Congenital Absence of Internal Carotid Artery with Rare Type of Intercavernous Anastamosis and Ruptured Cerebral Aneurysm

• Main Authors: Anand Alurkar, Lakshmi Sudha Prasanna Karanam, Sagar Oak, Smita Kori
• Format: Article
• Language: English
• Published: JCDR Research and Publications Private Limited 2016-04-01
• Series: Journal of Clinical and Diagnostic Research
• Subjects: carotid agenesis; cerebral perfusion; collaterals
• Online Access: https://jcdr.net/articles/PDF/7549/17797_CE(RA1)_F(T)_PF1(Vi_Om)_PFA(NC_AK)_PF2(PAG).pdf
• ISSN: 2249-782X; 0973-709X

Congenital absence of Internal Carotid Artery (ICA) is a rare anomaly seen in <0.01% of the population. Various collateral circulations develop in these cases to maintain adequate cerebral perfusion. High incidence of aneurysms is reported in these cases. Complete evaluation is required to detect other abnormalities usually seen in these patients.

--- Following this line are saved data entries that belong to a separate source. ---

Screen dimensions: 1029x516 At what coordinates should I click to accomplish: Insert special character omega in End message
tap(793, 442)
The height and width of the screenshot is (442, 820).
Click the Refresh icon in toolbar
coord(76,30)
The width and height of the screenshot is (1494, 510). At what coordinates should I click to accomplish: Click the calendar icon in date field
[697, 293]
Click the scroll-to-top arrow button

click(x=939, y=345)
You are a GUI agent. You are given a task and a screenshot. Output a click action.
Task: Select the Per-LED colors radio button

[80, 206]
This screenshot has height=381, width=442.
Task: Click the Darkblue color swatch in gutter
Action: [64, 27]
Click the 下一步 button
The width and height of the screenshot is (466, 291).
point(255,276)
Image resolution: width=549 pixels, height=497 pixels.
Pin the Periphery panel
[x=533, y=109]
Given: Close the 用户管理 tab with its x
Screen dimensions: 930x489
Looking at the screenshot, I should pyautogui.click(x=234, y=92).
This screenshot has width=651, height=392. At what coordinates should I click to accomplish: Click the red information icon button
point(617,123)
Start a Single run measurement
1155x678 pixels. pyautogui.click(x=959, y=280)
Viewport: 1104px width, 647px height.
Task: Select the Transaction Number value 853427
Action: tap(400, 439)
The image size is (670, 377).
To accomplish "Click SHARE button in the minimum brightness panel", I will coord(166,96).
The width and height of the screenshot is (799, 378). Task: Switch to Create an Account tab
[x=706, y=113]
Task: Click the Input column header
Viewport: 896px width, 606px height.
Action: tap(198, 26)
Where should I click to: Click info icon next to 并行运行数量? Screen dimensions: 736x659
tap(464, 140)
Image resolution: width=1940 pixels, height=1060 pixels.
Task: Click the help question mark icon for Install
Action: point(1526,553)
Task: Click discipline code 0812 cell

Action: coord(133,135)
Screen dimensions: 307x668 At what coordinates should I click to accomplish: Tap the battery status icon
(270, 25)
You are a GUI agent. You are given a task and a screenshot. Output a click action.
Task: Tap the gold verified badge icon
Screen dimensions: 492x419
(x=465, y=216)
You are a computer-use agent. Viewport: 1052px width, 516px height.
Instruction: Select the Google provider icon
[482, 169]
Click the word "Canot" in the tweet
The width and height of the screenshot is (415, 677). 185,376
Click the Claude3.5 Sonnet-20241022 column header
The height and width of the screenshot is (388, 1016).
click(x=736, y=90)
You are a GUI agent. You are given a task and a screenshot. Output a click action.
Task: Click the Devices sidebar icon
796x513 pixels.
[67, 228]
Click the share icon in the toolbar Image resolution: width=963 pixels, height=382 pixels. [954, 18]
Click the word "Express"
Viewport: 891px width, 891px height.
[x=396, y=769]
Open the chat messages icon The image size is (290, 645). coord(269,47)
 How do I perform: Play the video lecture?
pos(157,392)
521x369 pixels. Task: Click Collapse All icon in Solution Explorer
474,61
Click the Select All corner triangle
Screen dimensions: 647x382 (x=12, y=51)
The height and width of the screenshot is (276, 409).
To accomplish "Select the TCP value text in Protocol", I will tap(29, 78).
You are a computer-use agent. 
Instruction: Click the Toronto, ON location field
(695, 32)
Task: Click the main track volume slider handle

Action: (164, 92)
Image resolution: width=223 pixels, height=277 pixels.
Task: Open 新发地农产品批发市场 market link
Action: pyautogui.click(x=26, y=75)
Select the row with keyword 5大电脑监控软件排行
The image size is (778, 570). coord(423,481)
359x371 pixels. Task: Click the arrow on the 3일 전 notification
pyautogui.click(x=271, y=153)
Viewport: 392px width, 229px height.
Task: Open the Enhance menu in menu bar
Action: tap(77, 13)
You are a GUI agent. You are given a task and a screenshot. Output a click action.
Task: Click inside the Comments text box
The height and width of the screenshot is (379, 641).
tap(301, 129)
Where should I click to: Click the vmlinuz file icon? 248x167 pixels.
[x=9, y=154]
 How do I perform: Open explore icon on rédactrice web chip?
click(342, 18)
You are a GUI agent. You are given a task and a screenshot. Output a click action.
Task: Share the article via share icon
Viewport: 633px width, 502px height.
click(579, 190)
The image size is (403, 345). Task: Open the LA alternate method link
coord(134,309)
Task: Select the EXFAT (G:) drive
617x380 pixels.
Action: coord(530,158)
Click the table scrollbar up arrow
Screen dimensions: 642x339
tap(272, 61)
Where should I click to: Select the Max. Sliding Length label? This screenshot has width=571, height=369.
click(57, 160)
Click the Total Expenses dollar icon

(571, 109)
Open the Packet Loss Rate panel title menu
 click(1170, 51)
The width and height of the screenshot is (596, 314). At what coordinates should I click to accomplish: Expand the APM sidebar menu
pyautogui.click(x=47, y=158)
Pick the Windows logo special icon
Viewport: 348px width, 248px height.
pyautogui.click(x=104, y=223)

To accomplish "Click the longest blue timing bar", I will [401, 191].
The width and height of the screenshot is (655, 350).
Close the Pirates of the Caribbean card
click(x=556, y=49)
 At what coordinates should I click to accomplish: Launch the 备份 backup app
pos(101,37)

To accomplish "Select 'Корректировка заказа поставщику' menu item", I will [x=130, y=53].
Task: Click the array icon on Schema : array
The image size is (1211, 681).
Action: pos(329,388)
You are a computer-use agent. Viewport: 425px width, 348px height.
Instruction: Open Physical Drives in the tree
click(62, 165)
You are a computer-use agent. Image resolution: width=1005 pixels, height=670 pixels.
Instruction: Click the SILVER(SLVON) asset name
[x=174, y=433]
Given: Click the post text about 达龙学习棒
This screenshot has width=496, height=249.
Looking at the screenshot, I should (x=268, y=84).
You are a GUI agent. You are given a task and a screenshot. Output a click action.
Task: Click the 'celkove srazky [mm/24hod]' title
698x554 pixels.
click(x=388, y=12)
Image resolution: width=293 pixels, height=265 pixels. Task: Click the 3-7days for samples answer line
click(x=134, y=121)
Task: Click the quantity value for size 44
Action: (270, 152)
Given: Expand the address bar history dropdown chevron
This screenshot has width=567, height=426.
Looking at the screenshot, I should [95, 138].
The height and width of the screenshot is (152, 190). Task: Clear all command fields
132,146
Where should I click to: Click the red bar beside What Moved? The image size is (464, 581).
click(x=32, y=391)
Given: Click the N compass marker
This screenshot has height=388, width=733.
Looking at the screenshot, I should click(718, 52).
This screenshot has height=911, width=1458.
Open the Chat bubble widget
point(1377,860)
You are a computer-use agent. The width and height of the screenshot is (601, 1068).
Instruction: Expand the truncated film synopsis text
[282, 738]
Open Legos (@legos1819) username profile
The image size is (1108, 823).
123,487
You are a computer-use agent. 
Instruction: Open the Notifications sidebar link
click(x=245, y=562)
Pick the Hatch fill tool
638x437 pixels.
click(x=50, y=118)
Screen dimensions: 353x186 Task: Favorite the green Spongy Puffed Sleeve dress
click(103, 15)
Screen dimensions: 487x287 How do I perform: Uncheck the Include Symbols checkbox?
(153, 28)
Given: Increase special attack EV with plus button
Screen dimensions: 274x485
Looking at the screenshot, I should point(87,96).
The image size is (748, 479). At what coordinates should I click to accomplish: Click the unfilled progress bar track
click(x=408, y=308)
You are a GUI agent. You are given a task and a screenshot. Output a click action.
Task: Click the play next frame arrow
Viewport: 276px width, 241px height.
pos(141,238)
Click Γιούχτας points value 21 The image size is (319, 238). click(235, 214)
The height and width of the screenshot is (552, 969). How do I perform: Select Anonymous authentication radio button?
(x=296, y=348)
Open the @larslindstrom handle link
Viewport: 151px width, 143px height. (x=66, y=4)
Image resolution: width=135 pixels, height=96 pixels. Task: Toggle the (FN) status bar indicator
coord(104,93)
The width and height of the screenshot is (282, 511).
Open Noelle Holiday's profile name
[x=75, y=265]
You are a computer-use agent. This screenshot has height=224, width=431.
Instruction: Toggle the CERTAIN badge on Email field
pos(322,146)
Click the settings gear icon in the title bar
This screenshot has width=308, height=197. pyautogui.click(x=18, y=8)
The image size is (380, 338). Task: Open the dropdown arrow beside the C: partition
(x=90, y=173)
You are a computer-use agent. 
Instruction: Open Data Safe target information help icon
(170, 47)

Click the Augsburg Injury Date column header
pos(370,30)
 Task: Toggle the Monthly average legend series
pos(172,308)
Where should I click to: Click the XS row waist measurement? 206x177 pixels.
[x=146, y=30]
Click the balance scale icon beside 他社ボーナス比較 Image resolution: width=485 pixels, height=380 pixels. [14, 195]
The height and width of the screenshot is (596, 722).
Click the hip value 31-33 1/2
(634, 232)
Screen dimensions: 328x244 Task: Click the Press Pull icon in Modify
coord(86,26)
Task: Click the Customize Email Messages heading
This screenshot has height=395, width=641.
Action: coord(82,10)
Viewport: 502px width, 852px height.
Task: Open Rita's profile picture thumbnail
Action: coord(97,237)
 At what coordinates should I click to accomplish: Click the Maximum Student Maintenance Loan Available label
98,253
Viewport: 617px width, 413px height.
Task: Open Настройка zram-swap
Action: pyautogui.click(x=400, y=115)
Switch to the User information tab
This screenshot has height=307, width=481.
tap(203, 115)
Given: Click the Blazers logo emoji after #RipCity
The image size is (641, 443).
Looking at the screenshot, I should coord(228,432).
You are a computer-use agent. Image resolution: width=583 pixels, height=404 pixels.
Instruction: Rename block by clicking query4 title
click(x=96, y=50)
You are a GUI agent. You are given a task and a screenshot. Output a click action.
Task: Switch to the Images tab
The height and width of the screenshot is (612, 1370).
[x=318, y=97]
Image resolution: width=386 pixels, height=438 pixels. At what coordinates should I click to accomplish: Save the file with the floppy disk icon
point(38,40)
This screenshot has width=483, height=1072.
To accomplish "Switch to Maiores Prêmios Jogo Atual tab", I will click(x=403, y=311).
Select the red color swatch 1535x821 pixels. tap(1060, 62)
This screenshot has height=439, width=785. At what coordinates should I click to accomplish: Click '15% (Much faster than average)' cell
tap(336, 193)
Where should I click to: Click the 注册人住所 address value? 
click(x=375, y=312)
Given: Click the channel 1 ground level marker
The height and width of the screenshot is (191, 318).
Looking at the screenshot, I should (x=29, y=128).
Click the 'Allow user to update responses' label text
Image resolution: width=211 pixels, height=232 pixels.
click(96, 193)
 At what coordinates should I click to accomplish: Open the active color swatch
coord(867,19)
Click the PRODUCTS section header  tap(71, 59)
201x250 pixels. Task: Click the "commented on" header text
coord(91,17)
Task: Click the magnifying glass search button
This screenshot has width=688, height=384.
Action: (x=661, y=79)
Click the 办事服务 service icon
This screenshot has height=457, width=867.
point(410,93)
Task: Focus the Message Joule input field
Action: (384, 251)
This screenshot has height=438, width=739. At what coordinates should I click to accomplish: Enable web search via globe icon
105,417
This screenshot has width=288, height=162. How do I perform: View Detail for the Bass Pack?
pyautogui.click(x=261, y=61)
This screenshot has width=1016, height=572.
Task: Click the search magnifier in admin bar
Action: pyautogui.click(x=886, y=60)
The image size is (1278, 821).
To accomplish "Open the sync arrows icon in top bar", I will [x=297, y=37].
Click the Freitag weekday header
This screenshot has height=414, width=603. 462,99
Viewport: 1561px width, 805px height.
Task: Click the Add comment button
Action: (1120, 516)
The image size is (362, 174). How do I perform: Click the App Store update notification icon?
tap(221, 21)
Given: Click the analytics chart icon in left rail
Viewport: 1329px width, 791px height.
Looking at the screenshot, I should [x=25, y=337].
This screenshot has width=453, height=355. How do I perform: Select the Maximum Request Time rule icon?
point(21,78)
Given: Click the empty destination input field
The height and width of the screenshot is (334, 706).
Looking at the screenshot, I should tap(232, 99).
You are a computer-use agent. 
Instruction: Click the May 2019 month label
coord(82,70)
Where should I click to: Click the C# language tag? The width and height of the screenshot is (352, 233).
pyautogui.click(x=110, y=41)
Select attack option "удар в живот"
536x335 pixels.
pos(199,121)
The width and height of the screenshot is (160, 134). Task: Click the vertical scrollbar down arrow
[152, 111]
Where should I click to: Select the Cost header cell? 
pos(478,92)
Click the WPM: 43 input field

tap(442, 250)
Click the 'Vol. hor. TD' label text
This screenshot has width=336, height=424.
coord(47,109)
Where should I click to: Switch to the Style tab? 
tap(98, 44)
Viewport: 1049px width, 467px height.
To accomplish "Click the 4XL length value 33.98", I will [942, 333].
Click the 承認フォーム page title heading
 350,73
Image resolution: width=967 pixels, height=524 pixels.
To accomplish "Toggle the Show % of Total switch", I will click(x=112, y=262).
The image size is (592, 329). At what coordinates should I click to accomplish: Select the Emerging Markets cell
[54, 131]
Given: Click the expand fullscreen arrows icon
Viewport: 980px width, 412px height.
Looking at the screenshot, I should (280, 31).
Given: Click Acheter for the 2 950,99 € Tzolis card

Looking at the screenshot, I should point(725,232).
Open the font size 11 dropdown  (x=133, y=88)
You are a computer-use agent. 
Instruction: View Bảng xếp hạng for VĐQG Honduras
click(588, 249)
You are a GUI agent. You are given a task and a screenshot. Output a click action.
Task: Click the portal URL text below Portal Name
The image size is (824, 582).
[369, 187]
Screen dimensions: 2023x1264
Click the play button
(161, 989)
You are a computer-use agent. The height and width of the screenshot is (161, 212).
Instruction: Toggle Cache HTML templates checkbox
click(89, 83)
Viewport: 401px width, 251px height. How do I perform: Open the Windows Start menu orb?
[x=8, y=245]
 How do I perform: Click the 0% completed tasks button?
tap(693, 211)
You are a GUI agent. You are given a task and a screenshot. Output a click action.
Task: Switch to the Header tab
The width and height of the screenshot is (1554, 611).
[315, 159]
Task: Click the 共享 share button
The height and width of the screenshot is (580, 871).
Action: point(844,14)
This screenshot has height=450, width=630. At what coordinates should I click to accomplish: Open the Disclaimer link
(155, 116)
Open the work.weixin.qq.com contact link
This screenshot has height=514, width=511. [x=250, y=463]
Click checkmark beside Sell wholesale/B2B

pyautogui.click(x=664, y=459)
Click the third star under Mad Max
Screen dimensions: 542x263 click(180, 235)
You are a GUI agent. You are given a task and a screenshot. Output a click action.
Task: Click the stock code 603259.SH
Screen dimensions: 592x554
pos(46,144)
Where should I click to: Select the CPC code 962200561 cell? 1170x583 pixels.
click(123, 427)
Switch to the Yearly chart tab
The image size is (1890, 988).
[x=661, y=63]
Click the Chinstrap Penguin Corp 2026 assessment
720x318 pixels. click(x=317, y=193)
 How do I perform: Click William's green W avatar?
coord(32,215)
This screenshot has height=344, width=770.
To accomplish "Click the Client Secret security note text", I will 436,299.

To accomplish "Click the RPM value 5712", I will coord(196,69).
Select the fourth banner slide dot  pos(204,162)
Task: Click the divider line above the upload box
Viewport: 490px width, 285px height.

We report a case of congenital absence of right ICA in a 39-year-old female who presented with Subarachnoid Haemorrhage (SAH) and had a Middle Cerebral Artery Aneurysm (MCA). The right MCA got supply from the intercavernous communication from the left internal carotid artery. Skull base Computed Tomogram (CT) confirmed the congenital absence of right ICA. She underwent successful surgical clipping for the aneurysm. The high incidence of aneurysms, collateral circulations, embryological development and postulated mechanisms of this anomaly were discussed. The exact aetiology behind the absence of ICA remains unclear. It is important to differentiate this condition from acquired stenosis/occlusion due to atherosclerosis and carotid dissection. Recognising the anomaly is important and gains even more significance during surgical planning in cases of direct aneurysm clipping, carotid endarterectomy and transphenoidal surgeries.